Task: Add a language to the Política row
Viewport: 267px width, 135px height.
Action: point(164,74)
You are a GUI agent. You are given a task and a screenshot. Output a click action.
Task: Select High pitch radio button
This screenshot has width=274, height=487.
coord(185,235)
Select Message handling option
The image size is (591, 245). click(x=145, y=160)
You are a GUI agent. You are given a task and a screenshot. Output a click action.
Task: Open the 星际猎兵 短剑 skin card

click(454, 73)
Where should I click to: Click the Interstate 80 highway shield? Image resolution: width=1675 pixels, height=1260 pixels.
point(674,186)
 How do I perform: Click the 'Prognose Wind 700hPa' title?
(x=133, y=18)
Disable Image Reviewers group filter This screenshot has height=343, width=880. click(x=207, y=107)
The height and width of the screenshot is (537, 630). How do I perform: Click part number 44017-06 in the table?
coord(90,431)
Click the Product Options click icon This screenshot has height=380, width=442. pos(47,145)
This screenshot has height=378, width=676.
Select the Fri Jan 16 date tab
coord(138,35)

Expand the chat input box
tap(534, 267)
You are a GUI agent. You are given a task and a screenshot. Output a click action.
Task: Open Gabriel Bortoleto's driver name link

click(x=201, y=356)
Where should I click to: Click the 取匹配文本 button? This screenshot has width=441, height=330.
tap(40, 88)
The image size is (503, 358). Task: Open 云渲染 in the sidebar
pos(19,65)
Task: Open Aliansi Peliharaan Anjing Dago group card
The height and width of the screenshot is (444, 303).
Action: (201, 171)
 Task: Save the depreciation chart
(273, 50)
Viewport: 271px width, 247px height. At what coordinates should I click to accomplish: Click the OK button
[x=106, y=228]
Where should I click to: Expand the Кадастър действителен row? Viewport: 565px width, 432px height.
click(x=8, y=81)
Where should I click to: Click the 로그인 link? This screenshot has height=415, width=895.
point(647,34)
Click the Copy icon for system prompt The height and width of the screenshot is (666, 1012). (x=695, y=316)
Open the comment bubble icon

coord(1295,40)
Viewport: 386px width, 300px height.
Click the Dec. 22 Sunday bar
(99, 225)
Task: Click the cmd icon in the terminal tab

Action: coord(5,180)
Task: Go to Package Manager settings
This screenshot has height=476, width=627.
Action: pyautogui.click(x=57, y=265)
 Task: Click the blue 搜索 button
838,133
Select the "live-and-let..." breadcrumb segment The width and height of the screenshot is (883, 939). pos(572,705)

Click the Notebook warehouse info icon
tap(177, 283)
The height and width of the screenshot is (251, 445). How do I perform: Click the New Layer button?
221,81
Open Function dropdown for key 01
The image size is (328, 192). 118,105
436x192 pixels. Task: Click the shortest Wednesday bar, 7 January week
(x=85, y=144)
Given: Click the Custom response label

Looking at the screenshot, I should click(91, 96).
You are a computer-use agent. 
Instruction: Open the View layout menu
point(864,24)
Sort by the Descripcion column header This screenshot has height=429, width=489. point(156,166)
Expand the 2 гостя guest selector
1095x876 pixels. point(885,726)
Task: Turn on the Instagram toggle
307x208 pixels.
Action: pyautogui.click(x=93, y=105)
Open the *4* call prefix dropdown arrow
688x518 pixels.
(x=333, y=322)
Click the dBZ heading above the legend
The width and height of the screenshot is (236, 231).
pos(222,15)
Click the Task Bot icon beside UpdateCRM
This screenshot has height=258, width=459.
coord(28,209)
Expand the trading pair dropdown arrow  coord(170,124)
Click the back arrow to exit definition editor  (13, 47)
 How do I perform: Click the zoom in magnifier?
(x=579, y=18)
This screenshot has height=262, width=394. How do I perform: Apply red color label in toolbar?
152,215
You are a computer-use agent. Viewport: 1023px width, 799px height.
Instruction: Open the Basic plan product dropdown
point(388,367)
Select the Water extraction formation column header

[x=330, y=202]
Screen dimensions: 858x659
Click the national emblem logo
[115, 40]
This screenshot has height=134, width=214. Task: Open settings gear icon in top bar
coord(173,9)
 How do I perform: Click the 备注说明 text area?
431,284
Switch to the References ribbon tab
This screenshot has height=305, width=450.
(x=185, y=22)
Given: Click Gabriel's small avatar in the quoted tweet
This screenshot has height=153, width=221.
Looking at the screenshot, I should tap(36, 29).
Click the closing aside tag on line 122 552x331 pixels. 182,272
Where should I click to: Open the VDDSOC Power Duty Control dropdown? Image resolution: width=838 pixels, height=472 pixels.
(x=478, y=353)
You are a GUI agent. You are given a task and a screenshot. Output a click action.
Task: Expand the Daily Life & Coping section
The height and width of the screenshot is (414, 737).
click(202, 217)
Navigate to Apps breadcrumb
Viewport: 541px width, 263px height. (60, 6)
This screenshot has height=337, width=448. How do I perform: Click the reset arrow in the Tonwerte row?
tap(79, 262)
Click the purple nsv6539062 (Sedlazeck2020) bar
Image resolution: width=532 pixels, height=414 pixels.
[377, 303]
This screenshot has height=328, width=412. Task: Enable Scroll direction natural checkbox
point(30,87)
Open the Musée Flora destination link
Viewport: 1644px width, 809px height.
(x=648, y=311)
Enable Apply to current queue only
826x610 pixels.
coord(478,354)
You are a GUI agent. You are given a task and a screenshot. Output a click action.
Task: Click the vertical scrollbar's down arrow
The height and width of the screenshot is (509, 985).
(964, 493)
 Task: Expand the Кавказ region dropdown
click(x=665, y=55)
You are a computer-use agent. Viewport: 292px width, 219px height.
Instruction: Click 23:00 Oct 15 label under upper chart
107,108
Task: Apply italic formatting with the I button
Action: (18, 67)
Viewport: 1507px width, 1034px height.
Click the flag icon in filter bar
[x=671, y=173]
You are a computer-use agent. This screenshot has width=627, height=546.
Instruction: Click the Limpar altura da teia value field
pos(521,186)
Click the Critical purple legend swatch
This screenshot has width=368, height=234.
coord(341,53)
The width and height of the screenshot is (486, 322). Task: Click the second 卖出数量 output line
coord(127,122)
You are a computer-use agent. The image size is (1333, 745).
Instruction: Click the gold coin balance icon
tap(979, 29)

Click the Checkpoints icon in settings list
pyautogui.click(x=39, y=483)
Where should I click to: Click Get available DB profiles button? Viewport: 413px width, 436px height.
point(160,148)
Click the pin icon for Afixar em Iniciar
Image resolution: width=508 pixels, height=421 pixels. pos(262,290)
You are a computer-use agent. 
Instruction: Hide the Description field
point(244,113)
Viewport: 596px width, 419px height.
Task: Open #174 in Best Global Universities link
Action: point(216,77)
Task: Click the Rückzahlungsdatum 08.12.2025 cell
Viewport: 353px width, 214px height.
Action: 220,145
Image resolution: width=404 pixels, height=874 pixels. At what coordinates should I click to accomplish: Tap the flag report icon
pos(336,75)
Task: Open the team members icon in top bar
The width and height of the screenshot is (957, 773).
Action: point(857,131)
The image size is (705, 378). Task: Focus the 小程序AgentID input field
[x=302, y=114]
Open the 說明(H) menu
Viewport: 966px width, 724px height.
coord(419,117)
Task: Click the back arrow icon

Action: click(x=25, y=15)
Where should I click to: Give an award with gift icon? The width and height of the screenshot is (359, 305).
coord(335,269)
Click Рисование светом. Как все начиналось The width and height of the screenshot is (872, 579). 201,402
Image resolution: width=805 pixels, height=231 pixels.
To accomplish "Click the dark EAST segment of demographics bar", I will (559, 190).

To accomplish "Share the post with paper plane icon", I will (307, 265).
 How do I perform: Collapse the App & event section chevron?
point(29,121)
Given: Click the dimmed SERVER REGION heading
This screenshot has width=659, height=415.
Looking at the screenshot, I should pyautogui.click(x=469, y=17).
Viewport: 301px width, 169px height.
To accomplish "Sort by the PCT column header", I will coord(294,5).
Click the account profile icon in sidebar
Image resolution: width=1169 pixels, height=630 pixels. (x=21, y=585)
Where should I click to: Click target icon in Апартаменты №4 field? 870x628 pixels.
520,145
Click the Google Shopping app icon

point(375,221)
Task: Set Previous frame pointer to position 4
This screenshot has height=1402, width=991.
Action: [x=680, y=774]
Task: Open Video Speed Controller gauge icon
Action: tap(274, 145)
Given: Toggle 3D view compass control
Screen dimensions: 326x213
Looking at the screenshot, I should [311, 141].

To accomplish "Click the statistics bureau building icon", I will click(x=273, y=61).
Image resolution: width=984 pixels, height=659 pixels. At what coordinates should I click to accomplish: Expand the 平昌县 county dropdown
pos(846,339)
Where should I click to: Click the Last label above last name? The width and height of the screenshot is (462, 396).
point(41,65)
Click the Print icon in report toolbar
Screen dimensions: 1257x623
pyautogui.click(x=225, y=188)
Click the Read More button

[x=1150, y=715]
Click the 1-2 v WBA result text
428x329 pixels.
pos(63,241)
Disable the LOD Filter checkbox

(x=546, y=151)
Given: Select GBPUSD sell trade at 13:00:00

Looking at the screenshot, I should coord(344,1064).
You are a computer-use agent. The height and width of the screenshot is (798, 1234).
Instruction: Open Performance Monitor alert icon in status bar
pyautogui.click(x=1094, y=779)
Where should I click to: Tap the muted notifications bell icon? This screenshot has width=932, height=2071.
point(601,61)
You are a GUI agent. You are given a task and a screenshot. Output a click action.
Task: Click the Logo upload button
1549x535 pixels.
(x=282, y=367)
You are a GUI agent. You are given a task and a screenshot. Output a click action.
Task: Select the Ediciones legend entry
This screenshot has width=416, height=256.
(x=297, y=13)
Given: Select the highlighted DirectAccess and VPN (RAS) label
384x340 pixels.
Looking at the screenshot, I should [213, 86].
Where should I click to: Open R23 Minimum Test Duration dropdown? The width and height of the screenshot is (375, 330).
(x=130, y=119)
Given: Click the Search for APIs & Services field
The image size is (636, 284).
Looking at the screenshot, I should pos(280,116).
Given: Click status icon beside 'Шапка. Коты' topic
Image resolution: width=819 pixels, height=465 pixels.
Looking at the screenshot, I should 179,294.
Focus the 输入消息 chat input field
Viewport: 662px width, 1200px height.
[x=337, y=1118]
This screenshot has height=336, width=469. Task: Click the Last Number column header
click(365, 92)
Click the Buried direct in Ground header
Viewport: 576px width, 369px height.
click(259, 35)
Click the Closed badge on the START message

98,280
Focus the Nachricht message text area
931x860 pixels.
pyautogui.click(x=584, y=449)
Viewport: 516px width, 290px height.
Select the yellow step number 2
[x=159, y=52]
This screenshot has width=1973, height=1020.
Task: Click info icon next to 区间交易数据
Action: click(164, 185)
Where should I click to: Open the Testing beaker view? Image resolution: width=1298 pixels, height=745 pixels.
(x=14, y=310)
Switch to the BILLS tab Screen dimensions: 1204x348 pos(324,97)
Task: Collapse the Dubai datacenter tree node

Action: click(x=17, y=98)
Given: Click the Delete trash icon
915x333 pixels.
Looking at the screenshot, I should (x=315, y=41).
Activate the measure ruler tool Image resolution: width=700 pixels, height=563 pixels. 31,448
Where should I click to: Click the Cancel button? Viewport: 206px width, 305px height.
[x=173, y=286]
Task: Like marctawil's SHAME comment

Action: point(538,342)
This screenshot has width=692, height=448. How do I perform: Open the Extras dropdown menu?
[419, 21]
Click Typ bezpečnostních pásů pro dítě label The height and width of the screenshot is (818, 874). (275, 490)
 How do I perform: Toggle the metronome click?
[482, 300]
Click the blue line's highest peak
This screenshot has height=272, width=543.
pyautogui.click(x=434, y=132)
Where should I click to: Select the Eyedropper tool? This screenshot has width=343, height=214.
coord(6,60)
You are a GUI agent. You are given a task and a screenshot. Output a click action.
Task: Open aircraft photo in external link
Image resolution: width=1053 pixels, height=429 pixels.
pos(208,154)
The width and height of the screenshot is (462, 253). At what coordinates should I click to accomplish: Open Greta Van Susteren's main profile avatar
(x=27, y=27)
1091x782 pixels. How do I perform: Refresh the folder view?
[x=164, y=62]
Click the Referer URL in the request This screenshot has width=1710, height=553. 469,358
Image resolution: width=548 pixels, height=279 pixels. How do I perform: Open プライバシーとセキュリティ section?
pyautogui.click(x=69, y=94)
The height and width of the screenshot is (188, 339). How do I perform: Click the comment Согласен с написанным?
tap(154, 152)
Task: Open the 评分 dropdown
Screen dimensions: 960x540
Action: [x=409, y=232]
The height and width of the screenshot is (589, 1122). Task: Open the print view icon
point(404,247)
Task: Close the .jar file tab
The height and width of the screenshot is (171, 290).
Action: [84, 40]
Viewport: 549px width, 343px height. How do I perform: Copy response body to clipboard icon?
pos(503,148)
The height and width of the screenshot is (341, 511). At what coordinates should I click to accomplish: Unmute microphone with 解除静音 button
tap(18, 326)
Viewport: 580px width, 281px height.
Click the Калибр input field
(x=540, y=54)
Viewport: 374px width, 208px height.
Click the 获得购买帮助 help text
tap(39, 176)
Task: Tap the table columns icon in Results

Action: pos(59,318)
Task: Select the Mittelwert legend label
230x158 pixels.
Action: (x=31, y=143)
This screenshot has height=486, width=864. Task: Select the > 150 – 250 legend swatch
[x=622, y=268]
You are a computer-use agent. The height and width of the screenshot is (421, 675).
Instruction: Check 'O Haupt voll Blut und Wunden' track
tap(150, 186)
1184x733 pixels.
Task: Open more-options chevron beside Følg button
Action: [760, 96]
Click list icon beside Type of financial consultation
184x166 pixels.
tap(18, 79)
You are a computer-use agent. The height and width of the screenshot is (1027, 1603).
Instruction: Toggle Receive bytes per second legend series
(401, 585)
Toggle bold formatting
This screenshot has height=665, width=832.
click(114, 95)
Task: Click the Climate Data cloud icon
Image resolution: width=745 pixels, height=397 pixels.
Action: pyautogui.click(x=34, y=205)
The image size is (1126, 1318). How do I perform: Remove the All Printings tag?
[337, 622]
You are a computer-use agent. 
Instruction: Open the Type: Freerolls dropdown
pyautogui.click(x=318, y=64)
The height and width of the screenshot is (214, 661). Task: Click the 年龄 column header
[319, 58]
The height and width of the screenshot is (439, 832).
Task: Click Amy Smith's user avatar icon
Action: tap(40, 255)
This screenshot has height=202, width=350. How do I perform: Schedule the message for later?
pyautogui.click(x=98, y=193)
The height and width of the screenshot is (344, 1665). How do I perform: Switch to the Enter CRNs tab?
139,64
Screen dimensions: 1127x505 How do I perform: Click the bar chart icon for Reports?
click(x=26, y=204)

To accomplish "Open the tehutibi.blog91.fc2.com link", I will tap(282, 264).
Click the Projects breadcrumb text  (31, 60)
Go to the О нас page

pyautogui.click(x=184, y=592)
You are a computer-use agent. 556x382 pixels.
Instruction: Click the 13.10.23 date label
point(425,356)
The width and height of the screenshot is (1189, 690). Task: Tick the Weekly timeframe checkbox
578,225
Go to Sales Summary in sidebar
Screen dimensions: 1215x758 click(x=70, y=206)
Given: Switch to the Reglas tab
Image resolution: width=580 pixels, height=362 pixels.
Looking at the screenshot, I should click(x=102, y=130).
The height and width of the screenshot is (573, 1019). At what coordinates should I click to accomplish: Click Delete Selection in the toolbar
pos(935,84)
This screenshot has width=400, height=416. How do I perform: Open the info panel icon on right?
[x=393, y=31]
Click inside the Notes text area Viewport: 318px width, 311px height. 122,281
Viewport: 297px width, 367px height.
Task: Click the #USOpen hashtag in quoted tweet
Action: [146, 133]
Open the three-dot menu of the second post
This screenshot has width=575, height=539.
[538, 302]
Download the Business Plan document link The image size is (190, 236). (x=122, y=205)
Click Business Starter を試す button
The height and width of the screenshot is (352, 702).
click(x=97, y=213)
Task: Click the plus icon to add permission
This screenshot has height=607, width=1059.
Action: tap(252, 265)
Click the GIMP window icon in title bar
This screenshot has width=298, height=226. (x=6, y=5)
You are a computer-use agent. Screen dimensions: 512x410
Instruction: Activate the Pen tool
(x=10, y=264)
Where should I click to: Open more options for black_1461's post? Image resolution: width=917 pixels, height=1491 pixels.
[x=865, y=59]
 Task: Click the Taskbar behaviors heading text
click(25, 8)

..........

Exercise instructions: Reproduce, exactly as they stand in the data above, the lines from the one that holds "Viewport: 580px width, 281px height." to the one that holds "Toggle bold formatting", inclusive.

Your response:
Viewport: 580px width, 281px height.
Click the Калибр input field
(x=540, y=54)
Viewport: 374px width, 208px height.
Click the 获得购买帮助 help text
tap(39, 176)
Task: Tap the table columns icon in Results

Action: pos(59,318)
Task: Select the Mittelwert legend label
230x158 pixels.
Action: (x=31, y=143)
This screenshot has height=486, width=864. Task: Select the > 150 – 250 legend swatch
[x=622, y=268]
You are a computer-use agent. The height and width of the screenshot is (421, 675).
Instruction: Check 'O Haupt voll Blut und Wunden' track
tap(150, 186)
1184x733 pixels.
Task: Open more-options chevron beside Følg button
Action: [760, 96]
Click list icon beside Type of financial consultation
184x166 pixels.
tap(18, 79)
You are a computer-use agent. The height and width of the screenshot is (1027, 1603).
Instruction: Toggle Receive bytes per second legend series
(401, 585)
Toggle bold formatting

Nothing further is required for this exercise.